§ **Your goal**
Could you write out all the records once more, exactly?

:::

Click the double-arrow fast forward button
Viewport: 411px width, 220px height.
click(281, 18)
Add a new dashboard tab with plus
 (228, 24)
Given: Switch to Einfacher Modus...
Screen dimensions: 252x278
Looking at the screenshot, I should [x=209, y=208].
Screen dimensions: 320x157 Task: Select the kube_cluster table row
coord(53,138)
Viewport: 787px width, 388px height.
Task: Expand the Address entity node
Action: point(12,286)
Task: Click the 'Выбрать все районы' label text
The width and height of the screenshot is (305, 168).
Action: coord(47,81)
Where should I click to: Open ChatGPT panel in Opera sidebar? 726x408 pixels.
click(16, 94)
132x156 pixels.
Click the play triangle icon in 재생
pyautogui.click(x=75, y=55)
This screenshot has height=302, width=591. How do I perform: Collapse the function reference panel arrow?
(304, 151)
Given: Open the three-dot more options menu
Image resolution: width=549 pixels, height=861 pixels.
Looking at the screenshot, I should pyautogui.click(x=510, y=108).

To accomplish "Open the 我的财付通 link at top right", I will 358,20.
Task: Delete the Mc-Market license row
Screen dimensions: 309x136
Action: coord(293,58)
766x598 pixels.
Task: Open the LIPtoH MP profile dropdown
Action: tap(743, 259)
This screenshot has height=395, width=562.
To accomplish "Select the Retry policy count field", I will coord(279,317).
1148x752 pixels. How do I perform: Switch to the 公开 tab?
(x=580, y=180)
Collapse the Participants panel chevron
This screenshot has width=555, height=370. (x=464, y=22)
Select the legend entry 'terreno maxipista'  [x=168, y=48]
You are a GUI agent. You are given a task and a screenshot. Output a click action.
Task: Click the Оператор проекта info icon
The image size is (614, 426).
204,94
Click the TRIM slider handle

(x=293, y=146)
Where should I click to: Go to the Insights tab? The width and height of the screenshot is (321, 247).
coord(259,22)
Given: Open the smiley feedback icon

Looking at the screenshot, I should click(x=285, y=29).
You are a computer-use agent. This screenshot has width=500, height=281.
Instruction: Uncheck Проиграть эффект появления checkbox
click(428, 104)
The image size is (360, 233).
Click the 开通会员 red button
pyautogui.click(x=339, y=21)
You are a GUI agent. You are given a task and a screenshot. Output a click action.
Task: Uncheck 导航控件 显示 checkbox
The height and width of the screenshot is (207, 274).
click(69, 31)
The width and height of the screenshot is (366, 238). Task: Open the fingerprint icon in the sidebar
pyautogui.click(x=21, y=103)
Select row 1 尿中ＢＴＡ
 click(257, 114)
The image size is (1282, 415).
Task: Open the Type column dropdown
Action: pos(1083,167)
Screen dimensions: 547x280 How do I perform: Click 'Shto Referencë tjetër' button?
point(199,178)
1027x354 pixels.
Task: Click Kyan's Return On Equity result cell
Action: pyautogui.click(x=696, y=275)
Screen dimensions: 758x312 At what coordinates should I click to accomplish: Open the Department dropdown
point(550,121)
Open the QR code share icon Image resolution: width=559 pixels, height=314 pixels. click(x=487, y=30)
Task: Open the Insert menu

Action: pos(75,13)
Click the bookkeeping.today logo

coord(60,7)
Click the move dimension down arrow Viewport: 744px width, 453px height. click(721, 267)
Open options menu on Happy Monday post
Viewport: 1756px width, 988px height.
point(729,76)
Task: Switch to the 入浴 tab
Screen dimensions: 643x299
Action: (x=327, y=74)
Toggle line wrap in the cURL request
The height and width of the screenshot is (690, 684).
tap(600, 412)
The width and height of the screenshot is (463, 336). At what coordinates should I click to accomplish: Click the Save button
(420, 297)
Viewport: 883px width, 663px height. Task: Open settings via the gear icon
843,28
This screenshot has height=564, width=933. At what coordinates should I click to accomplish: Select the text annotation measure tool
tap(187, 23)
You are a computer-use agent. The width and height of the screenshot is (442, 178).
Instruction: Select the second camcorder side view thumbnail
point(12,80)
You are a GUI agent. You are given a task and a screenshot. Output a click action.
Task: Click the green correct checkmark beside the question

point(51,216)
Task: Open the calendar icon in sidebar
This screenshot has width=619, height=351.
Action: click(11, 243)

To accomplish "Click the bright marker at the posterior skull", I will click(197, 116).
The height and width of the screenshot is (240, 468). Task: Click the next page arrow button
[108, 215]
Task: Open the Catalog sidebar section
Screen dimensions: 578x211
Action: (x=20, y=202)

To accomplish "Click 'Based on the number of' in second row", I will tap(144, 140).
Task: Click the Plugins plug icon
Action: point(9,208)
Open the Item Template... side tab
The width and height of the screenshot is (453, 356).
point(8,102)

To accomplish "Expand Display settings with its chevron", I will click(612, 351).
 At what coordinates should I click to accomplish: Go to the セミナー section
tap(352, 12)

:::

§ **Exercise response**
Click the double-arrow fast forward button
Viewport: 411px width, 220px height.
click(281, 18)
Add a new dashboard tab with plus
 (228, 24)
Given: Switch to Einfacher Modus...
Screen dimensions: 252x278
Looking at the screenshot, I should [x=209, y=208].
Screen dimensions: 320x157 Task: Select the kube_cluster table row
coord(53,138)
Viewport: 787px width, 388px height.
Task: Expand the Address entity node
Action: point(12,286)
Task: Click the 'Выбрать все районы' label text
The width and height of the screenshot is (305, 168).
Action: coord(47,81)
Where should I click to: Open ChatGPT panel in Opera sidebar? 726x408 pixels.
click(16, 94)
132x156 pixels.
Click the play triangle icon in 재생
pyautogui.click(x=75, y=55)
This screenshot has height=302, width=591. How do I perform: Collapse the function reference panel arrow?
(304, 151)
Given: Open the three-dot more options menu
Image resolution: width=549 pixels, height=861 pixels.
Looking at the screenshot, I should pyautogui.click(x=510, y=108).

To accomplish "Open the 我的财付通 link at top right", I will 358,20.
Task: Delete the Mc-Market license row
Screen dimensions: 309x136
Action: coord(293,58)
766x598 pixels.
Task: Open the LIPtoH MP profile dropdown
Action: tap(743, 259)
This screenshot has height=395, width=562.
To accomplish "Select the Retry policy count field", I will coord(279,317).
1148x752 pixels. How do I perform: Switch to the 公开 tab?
(x=580, y=180)
Collapse the Participants panel chevron
This screenshot has width=555, height=370. (x=464, y=22)
Select the legend entry 'terreno maxipista'  [x=168, y=48]
You are a GUI agent. You are given a task and a screenshot. Output a click action.
Task: Click the Оператор проекта info icon
The image size is (614, 426).
204,94
Click the TRIM slider handle

(x=293, y=146)
Where should I click to: Go to the Insights tab? The width and height of the screenshot is (321, 247).
coord(259,22)
Given: Open the smiley feedback icon

Looking at the screenshot, I should click(x=285, y=29).
You are a computer-use agent. This screenshot has width=500, height=281.
Instruction: Uncheck Проиграть эффект появления checkbox
click(428, 104)
The image size is (360, 233).
Click the 开通会员 red button
pyautogui.click(x=339, y=21)
You are a GUI agent. You are given a task and a screenshot. Output a click action.
Task: Uncheck 导航控件 显示 checkbox
The height and width of the screenshot is (207, 274).
click(69, 31)
The width and height of the screenshot is (366, 238). Task: Open the fingerprint icon in the sidebar
pyautogui.click(x=21, y=103)
Select row 1 尿中ＢＴＡ
 click(257, 114)
The image size is (1282, 415).
Task: Open the Type column dropdown
Action: pos(1083,167)
Screen dimensions: 547x280 How do I perform: Click 'Shto Referencë tjetër' button?
point(199,178)
1027x354 pixels.
Task: Click Kyan's Return On Equity result cell
Action: pyautogui.click(x=696, y=275)
Screen dimensions: 758x312 At what coordinates should I click to accomplish: Open the Department dropdown
point(550,121)
Open the QR code share icon Image resolution: width=559 pixels, height=314 pixels. click(x=487, y=30)
Task: Open the Insert menu

Action: pos(75,13)
Click the bookkeeping.today logo

coord(60,7)
Click the move dimension down arrow Viewport: 744px width, 453px height. click(721, 267)
Open options menu on Happy Monday post
Viewport: 1756px width, 988px height.
point(729,76)
Task: Switch to the 入浴 tab
Screen dimensions: 643x299
Action: (x=327, y=74)
Toggle line wrap in the cURL request
The height and width of the screenshot is (690, 684).
tap(600, 412)
The width and height of the screenshot is (463, 336). At what coordinates should I click to accomplish: Click the Save button
(420, 297)
Viewport: 883px width, 663px height. Task: Open settings via the gear icon
843,28
This screenshot has height=564, width=933. At what coordinates should I click to accomplish: Select the text annotation measure tool
tap(187, 23)
You are a computer-use agent. The width and height of the screenshot is (442, 178).
Instruction: Select the second camcorder side view thumbnail
point(12,80)
You are a GUI agent. You are given a task and a screenshot. Output a click action.
Task: Click the green correct checkmark beside the question

point(51,216)
Task: Open the calendar icon in sidebar
This screenshot has width=619, height=351.
Action: click(11, 243)

To accomplish "Click the bright marker at the posterior skull", I will click(197, 116).
The height and width of the screenshot is (240, 468). Task: Click the next page arrow button
[108, 215]
Task: Open the Catalog sidebar section
Screen dimensions: 578x211
Action: (x=20, y=202)

To accomplish "Click 'Based on the number of' in second row", I will tap(144, 140).
Task: Click the Plugins plug icon
Action: point(9,208)
Open the Item Template... side tab
The width and height of the screenshot is (453, 356).
point(8,102)

To accomplish "Expand Display settings with its chevron", I will click(612, 351).
 At what coordinates should I click to accomplish: Go to the セミナー section
tap(352, 12)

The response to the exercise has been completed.